5 sept. 2008

Le billet auquel vous avez failli échapper

Vous connaissez certainement la page 16 de Charlie Hebdo, celle qui recense « Les couvertures auxquelles vous avez échappé », parmi lesquelles se trouvent généralement les meilleurs dessins du canard – j'ai un faible pour Luz’ et Jul, qui mêlent finesse et humour brutasse comme personne, sans oublier Riad Sattouf, qui nous met chaque semaine des petites merveilles en page 2. Mais trêve de considérations dessinatoires, d’autant que je n’entrave à peu près rien à l’art en question.

Ce qui m’amène à vous délecter une fois de plus de ma modeste prose est cette colonne, sorte de « minimare », que l’on trouve au milieu de cette fameuse page 16, et où s’enchaînent des vannes calées sur le même ton que les dessins jouxtant. J’avais lu, mais ne sais plus où (la seule source cybernétique que je retrouve ne me satisfaisant qu’à moitié, je vais prendre des pincettes, voire des grosses pinces) que ces brèves sont rédigées par le directeur de la rédaction himself, le sieur Val. Je ne m’attarde pas sur le bonhomme, à chacun d’en penser ce qu’il veut.

Cette semaine pourtant, la cinquième brève m’accroche l’œil. Sous l’intitulé « Déprime », on lit « 25% des femmes ont tenté de se suicider au Groënland. Il faut dire que pendant six mois de l’année, impossible de faire les soldes, les magasins sont fermés ».
Légère contraction zygomaticale, mais le diaphragme reste coi. Pas hyper marrant.

Mais c’est en fait et surtout bien plus que cela. Il s’agit d’une vanne qui utilise the gros poncif bien éculé sur les femmes. Bon, en toute franchise (mais comment pourrait-il en être autrement) et en temps normal, ce type d’humour, bien manipulé, je suis preneur.

Après – ou avant, d’ailleurs – tout, la qualité de l’humour résulte en grande partie de l’intention qui le motive. Une blague sur les Juifs par Le Pen, on rigole pas. Une blague sur les Juifs par Desproges, on rigole.
Et une blague sur les femmes par Val, on rigole ou pas ? Oui, si elle est bonne – je n’imagine pas le bonhomme misogyne.

Mais on s'interroge, quand même – on y vient –, surtout lorsqu’il écrit, quelques semaines auparavant, dans un édito consacré au Sinégate :

En ce qui me concerne, la liberté d’expression est au service de la liberté tout court.
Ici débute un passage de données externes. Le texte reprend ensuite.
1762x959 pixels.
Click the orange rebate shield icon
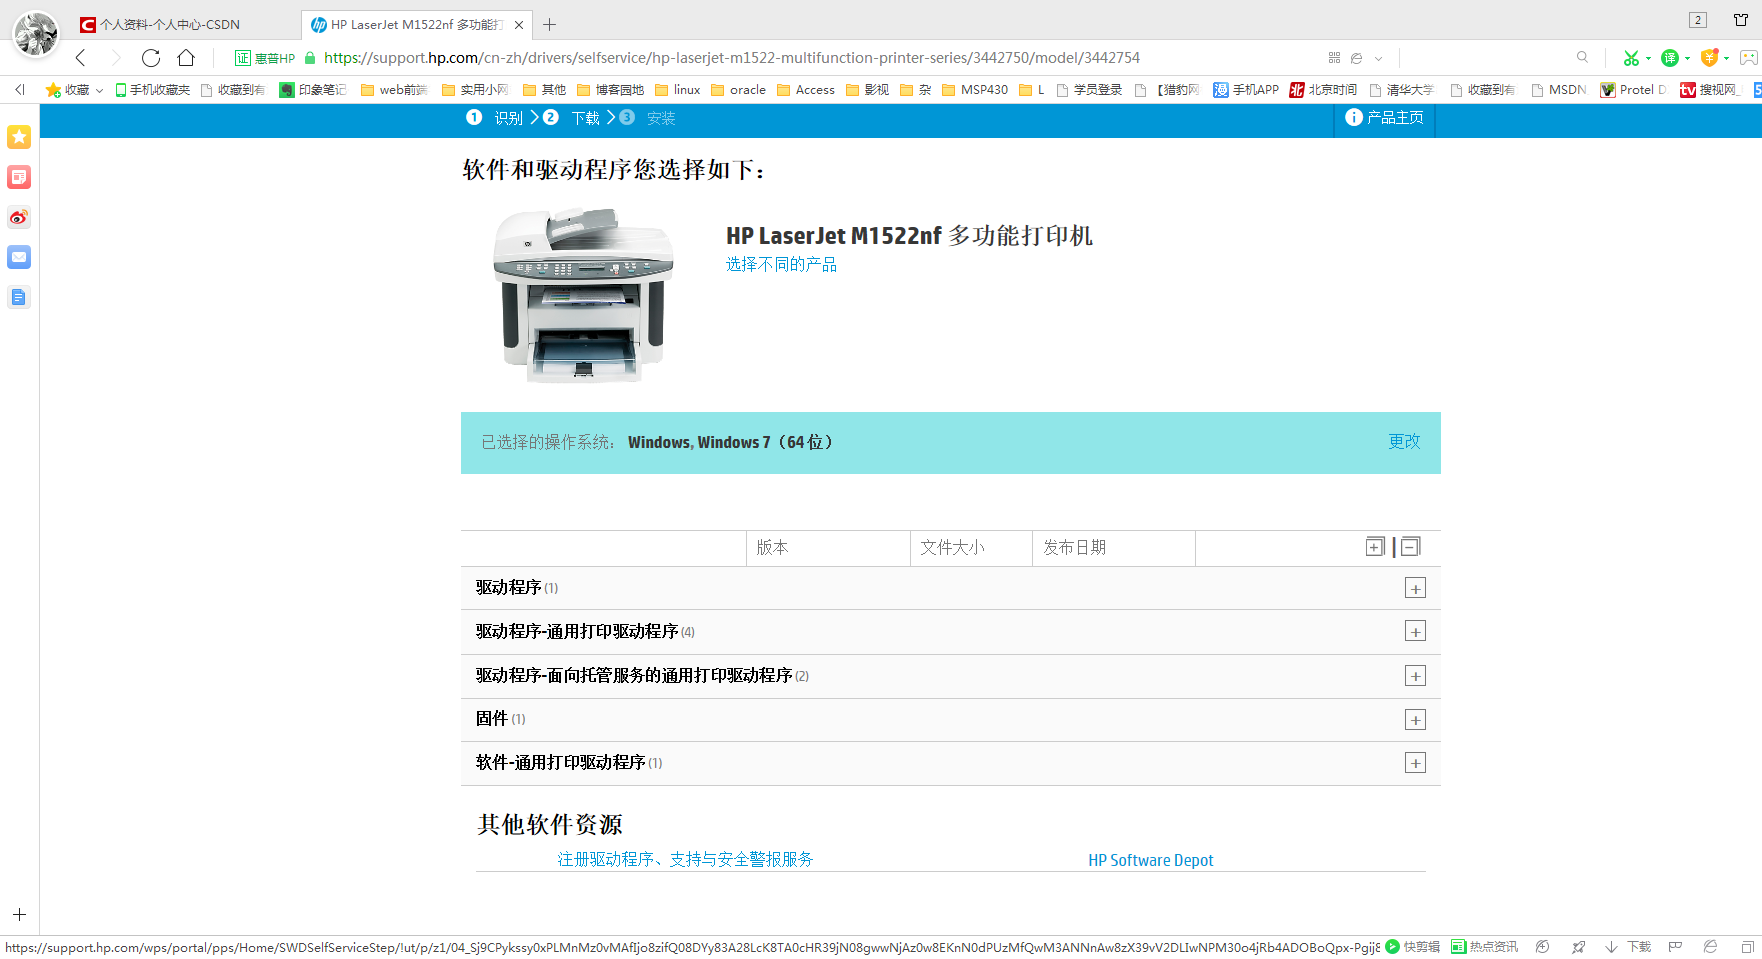1710,58
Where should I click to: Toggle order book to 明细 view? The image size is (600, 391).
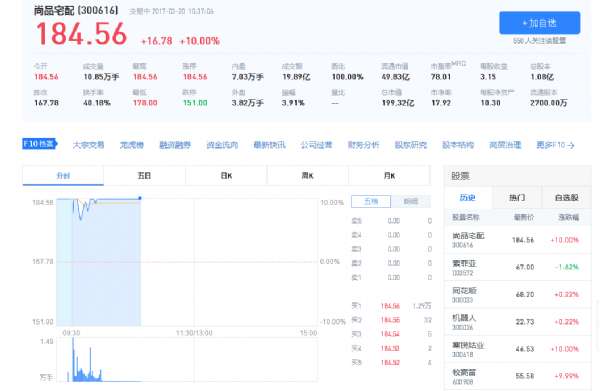tap(411, 201)
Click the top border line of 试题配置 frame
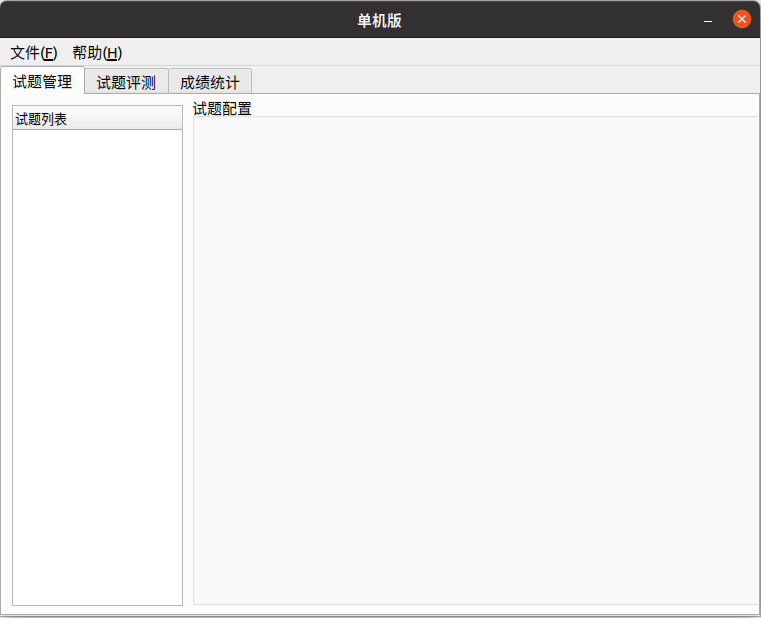The width and height of the screenshot is (761, 618). click(475, 116)
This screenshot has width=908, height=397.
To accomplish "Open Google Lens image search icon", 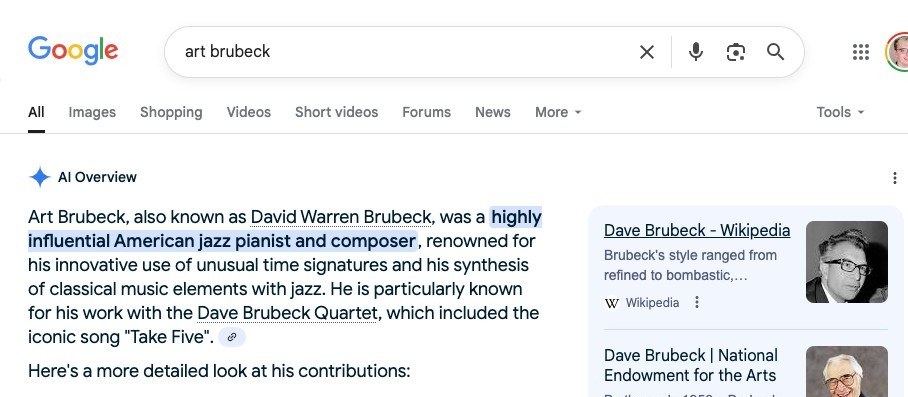I will click(735, 52).
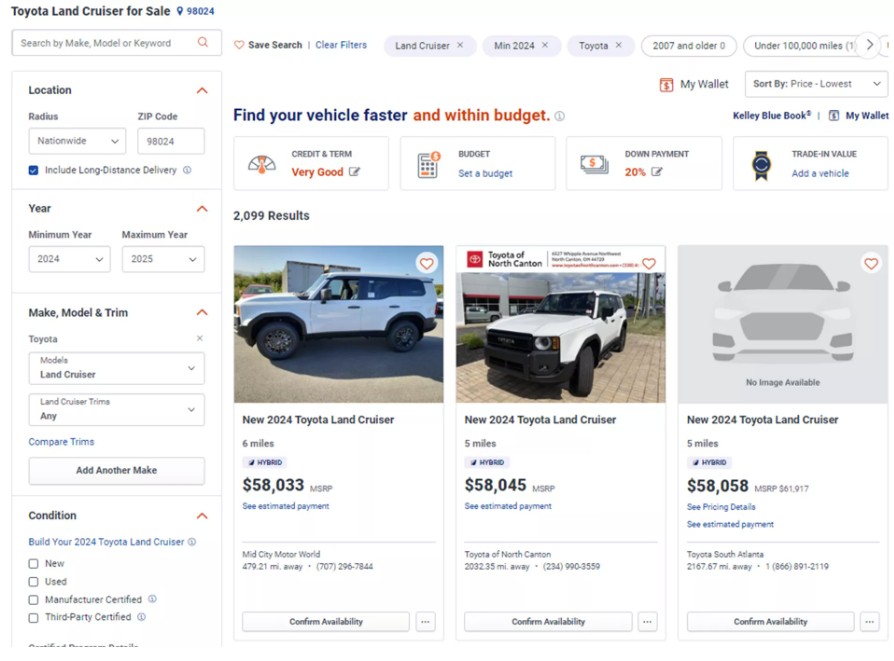894x661 pixels.
Task: Click inside the ZIP Code input field
Action: coord(170,141)
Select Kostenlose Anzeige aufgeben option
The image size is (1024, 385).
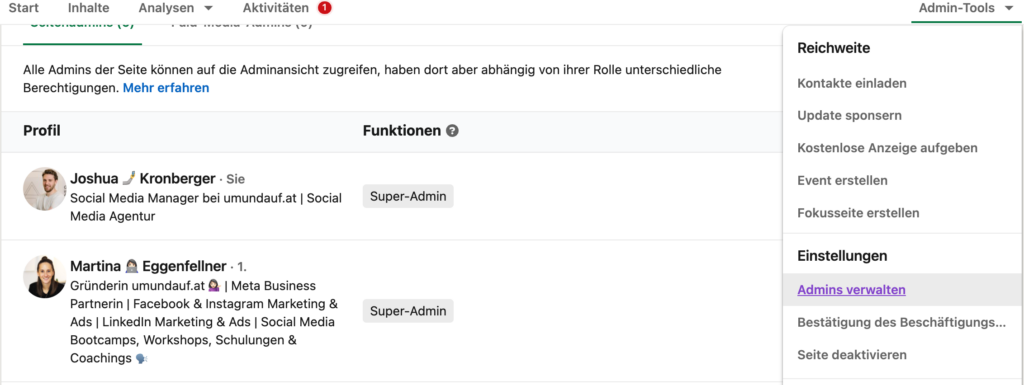coord(888,148)
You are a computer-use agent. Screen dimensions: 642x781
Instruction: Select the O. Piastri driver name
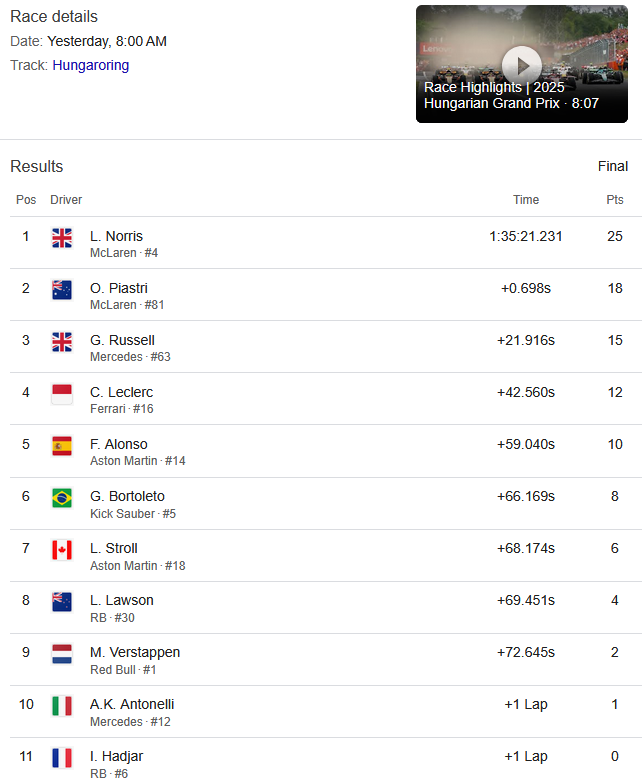pos(119,288)
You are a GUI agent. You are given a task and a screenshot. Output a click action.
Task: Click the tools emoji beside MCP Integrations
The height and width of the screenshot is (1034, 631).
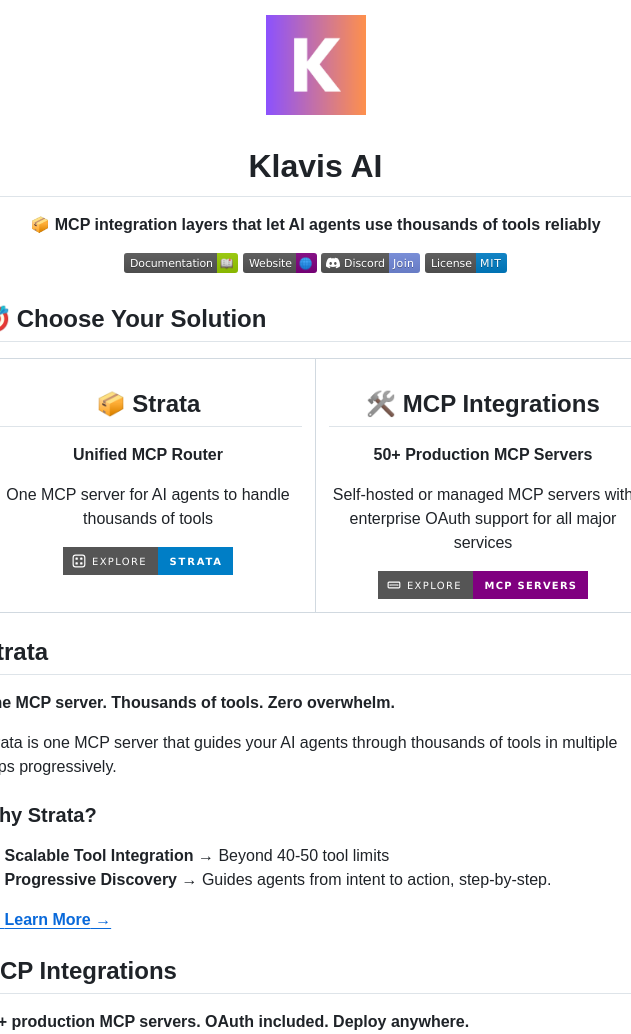pos(381,404)
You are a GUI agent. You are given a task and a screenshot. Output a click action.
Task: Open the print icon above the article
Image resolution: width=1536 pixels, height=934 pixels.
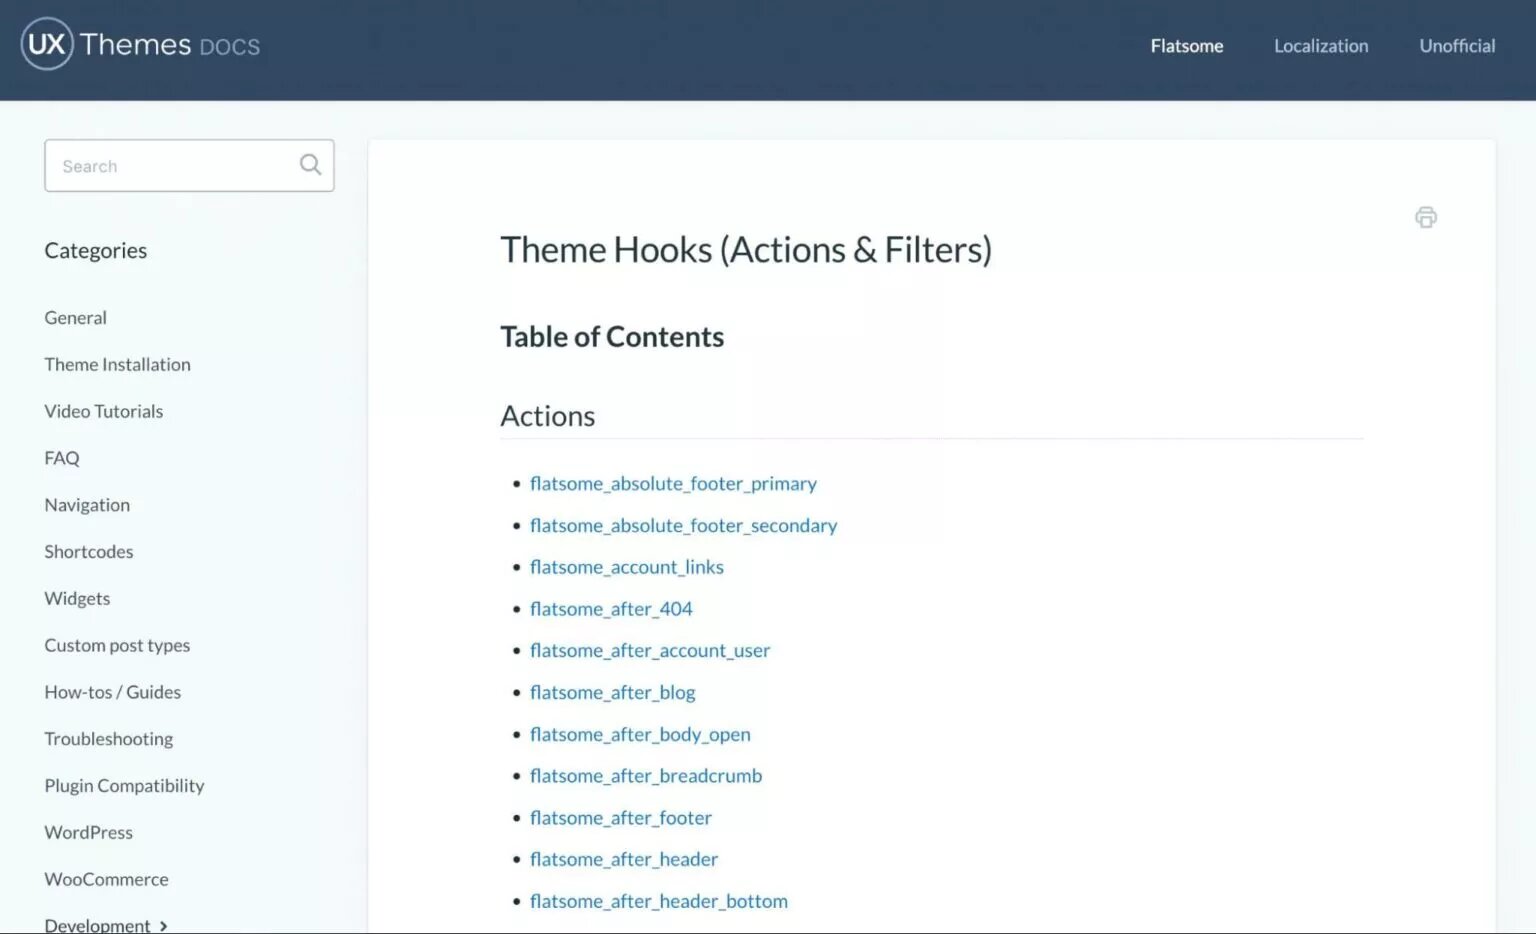click(1425, 217)
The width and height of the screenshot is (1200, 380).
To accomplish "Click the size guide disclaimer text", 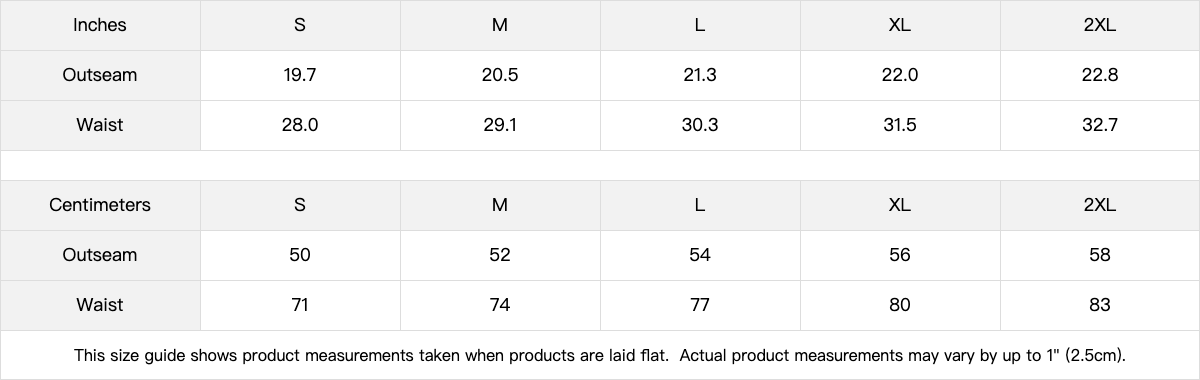I will [600, 355].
À l’« époque bénie » de la jeunesse de Siné où l’on pouvait tout dire, c’est-à-dire il y a une quarantaine d’années, on avait la liberté de proférer des insultes machistes, antisémites et homophobes. Quelle belle liberté ! À la même époque, ce qui se pratiquait en paroles se pratiquait aussi en actes. Les femmes n’avaient droit ni à la contraception ni à l’avortement, les homosexuels se faisaient casser la gueule par des brutes toujours impunies, et de nombreux Juifs cachaient qu’ils l’étaient pour échapper aux préjugés racistes. C’est-à-dire qu’à la liberté de quelques grandes gueules à éructer leur haine correspondait l’aliénation de la moitié de la population, les femmes, à quoi s’ajoutaient l’aliénation des Juifs, des homosexuels et des Arabes, qui subissaient sans protections légales toutes les rancœurs liées à la décolonisation et à l’immigration. Qu’est-ce donc que cette liberté paradoxale dont le prix est l’absence de liberté des autres ?

(texte intégral que je n'ai retrouvé qu'ici).


Effectivement, auparavant fut un temps jadis où dans le passé on avait effectivement la liberté de proférer un sacré paquet d’inepties et de saloperies. Mais on avait aussi le droit d’en rigoler. Une fois encore, pour moi, c’est l’intention qui compte.
Quand Val – si c’est bien Val – écrit que les femmes tentent de se suicider parce qu’elles ne peuvent faire les soldes, je trouve la blague moyenne mais je ne lui fait pas de procès en misogynie.

PS : Ces quelques lignes ont été rédigées hier soir. Ce matin (lien pas encore disponible) le chroniqueur que le susnommé devient sur France Inter tous les vendredis pourfend internet, cause de :
- La désinformation du citoyen
- La mise à sac de la vie privée
- La fin du journalisme de qualité
- La mort du petit cheval

On dirait du Nadine Morano. Mais franchement, quand le petit Louis est retrouvé mort à 20h sur TF1, quand Pascal Sevran décède prématurément, ou quand le Monde nous balance des photos légèrement postdatées, c’est la faute de mon blog ?

Je vous conseille Narvic sur la question.